Ах, вот как? Мика решительно подошел к Роберту и встал прямо перед ним.
— Никакой ошибки я не совершил, господин мой, — отчетливо произнося слова, начал он. — Что бы вы ни говорили, мое мнение неизменно, и я ни о чем не жалею — ни о последних месяцах, ни о проведенных с вами годах. Так что никакой ошибки тут нет, и ваше извинение я принимаю с одним условием: чтобы отныне и впредь вы перестали себя винить.
Роберт озадаченно свел брови:
— Как это, Мика? Стоило мне уехать на несколько месяцев, и что же: вернувшись, я обнаруживаю, что ты стал своевольным?
— Понимайте как хотите, милорд, — упрямо стоял на своем Мика. — Я знаю, что делаю, даже если вам того не понять.
Эта отповедь снова вызвала у Роберта короткий смешок. На этот раз улыбка появилась и в его глазах.
— Похоже, мне никогда не удастся от тебя избавиться, а?

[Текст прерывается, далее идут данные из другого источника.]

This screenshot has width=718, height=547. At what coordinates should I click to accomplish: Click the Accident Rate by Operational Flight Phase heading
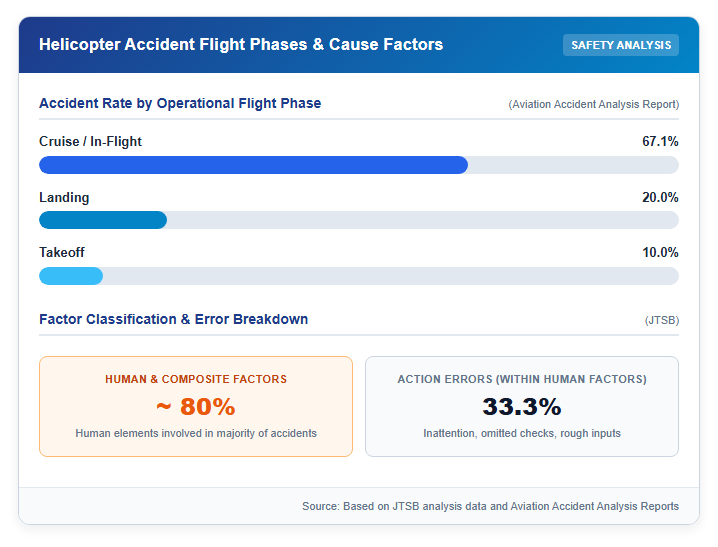click(x=180, y=103)
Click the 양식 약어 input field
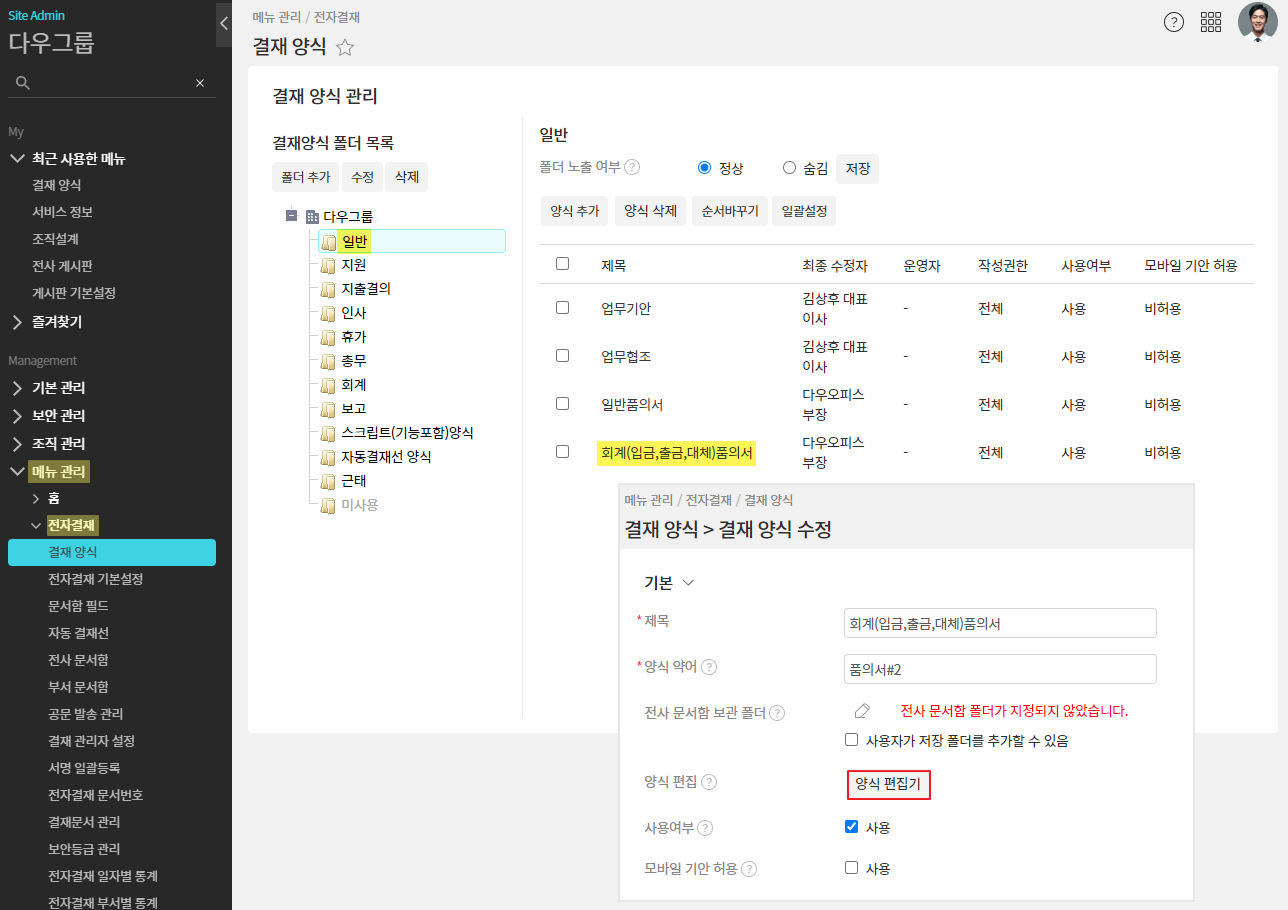This screenshot has width=1288, height=910. coord(999,669)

— Ну, пытаться-то вы все время пытаетесь.
— Да. Будет ли мне позволено признаться еще в одном своем упущении?
— Нет.
— Ах, — Роберт отвел глаза, — я так и думал. Ладно. У нас есть несколько коней, их хватит всем, чтобы убраться отсюда. Если мой братец будет в силах, думаю, лучше всего выехать завтра на рассвете. Не стоит оставаться здесь: ведь король скоро прослышит о случившемся. Уверен: слухи уже бегут по стране, как огонь по сухой траве.
Мика некоторое время молчал; молчал и Роберт, но его молчание было красноречивее слов.

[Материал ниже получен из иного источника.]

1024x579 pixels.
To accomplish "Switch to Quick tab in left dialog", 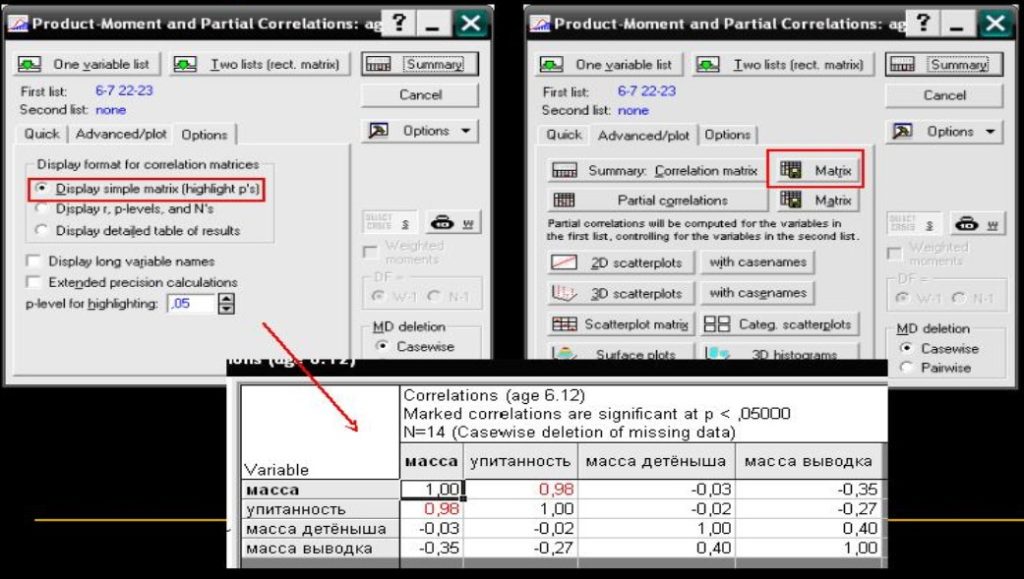I will pos(42,134).
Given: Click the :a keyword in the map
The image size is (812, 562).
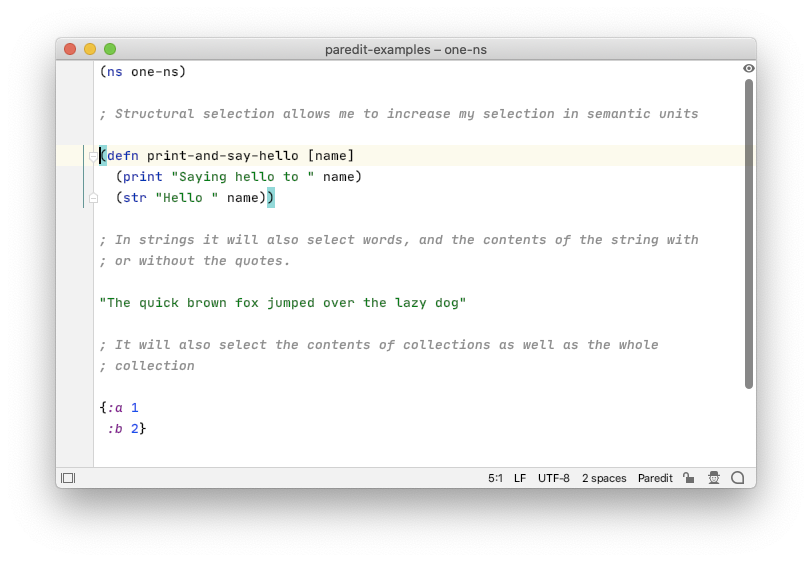Looking at the screenshot, I should [x=115, y=408].
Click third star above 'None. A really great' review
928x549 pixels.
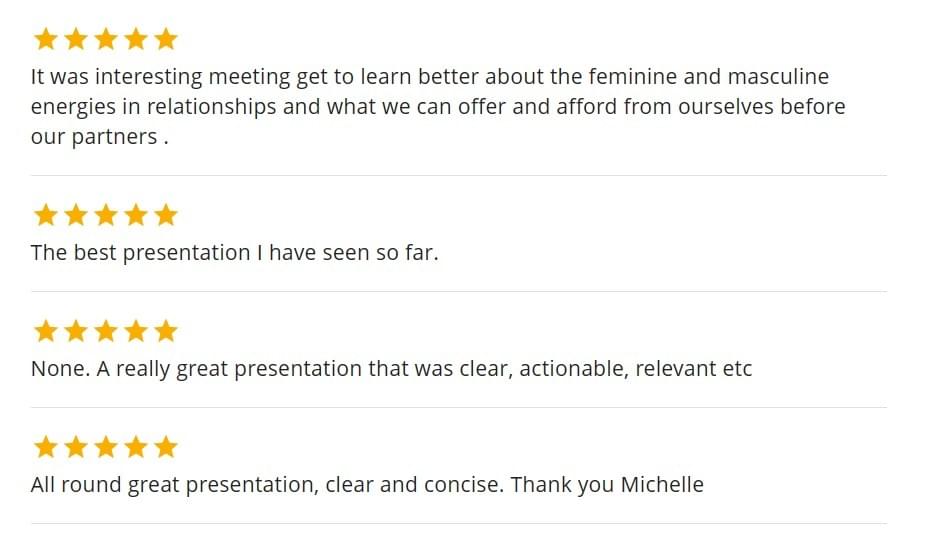(106, 331)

— Я не могу вернуться домой, — проговорил, наконец, Мика. — После всего, что тут было… Даже в Клоннет вместе с Дженн мне нельзя возвращаться.
— Если бы ты попался, они выместили бы на тебе весь страх и ненависть, которые питают ко мне. В лучшем случае тебя упрятали бы в темницу до конца твоих дней, а скорее казнили бы, сначала подвергнув истязаниям. Хоть на тебя и наложена Печать и у тебя ничего не удалось бы выпытать, никто не поверит, будто ты не знал, что я колдун: слишком долго пробыл ты в моем услужении.

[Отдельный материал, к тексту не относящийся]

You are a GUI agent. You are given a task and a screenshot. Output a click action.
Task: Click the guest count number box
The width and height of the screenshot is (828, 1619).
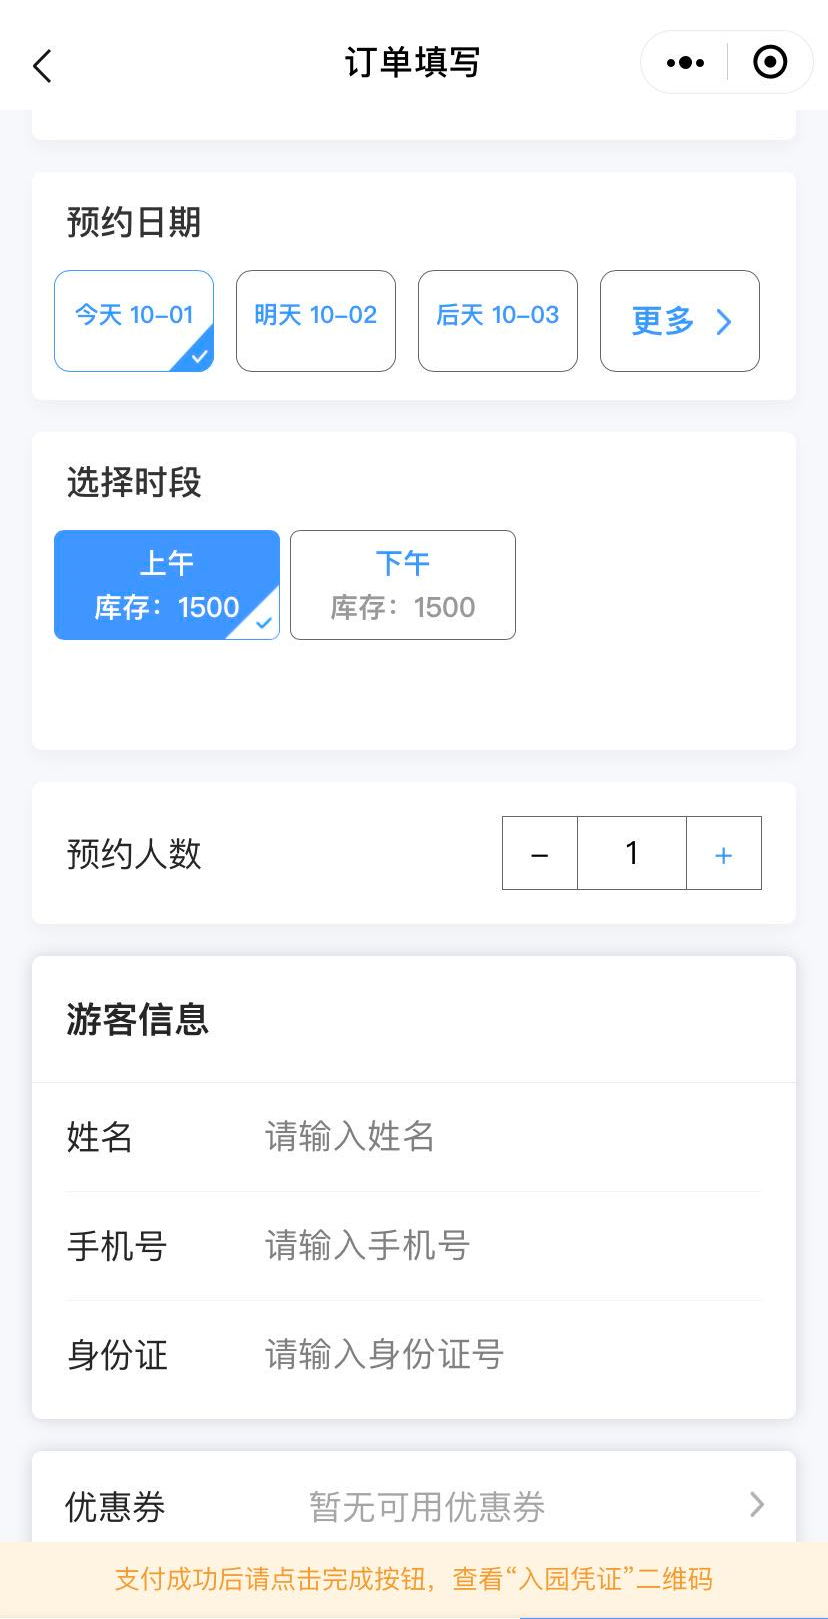pyautogui.click(x=632, y=854)
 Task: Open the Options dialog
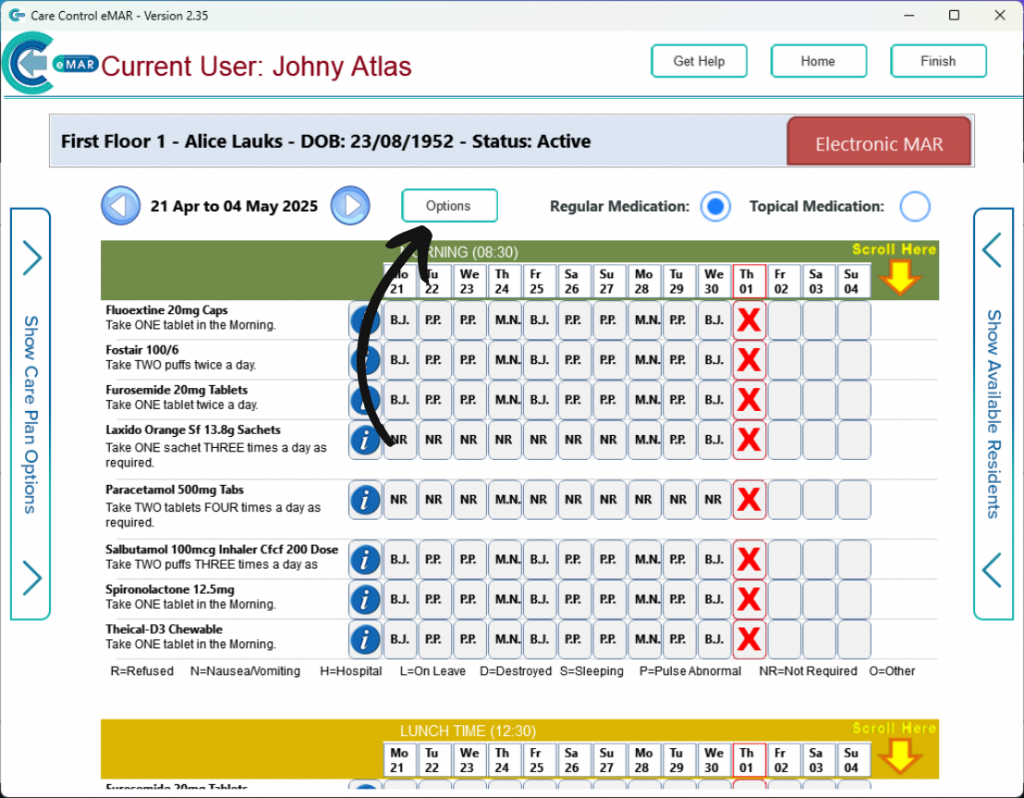coord(449,205)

— Но ведь поверили же гильдийцы тому, что вы ничего не знали про Финлея.
Роберт покачал головой:
— Тогда все было не так: я убедил их, что Роберт мертв, а значит, не может быть колдуном. Теперь же все иначе. Они тебя убьют. Прости меня. — Голос Роберта был, тих, но тверд. — Что ты собираешься предпринять? — Мика почувствовал, что по какой-то непонятной ему причине у него пересохло горло. Он с трудом сглотнул. — Да, друг мой, я предоставляю тебе выбор. — Роберт, не моргая, смотрел Мике в глаза. — Что ты собираешься делать?